__やること__
下の項目を依頼の文も含めてすべて書き直し、答えにある座標の数字をどれも61ずつ増やしてずらしてください。依頼の文の中の数字は変えず、画像は答えに入れないでください。

(データ項目)

···

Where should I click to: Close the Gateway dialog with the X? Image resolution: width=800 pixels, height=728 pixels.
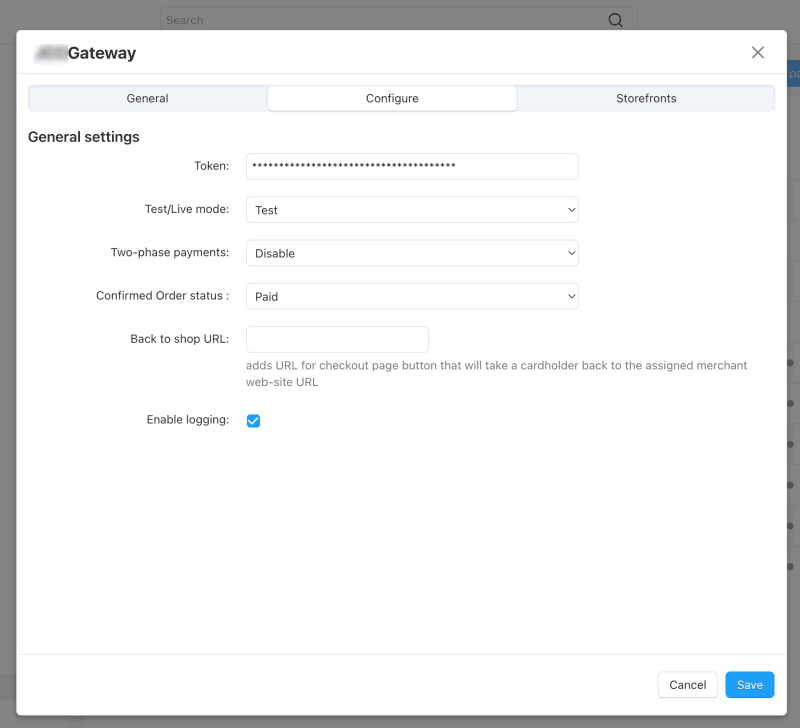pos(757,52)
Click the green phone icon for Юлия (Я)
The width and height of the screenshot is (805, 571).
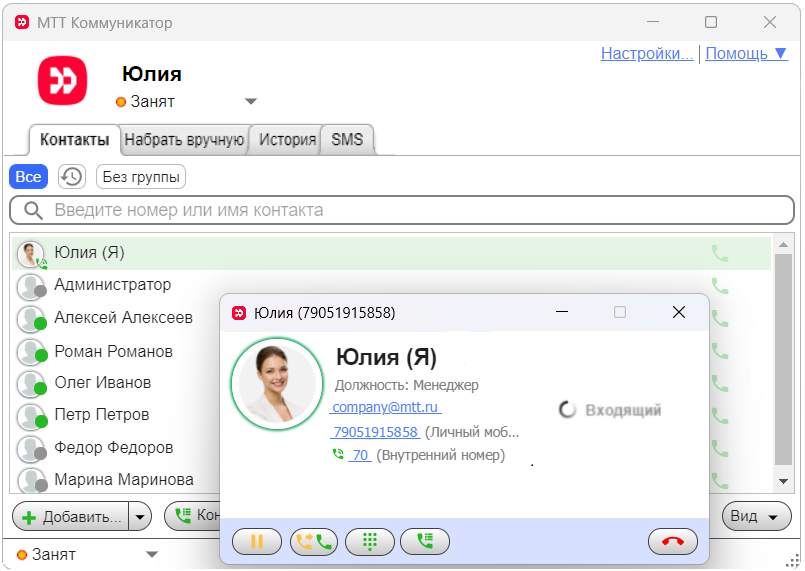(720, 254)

···

__答え__
Where should I click to: Close the Gateway dialog with the X? Image resolution: width=800 pixels, height=728 pixels.
pos(818,113)
Click the green phone icon for Юлия (Я)
The width and height of the screenshot is (805, 571).
(781, 315)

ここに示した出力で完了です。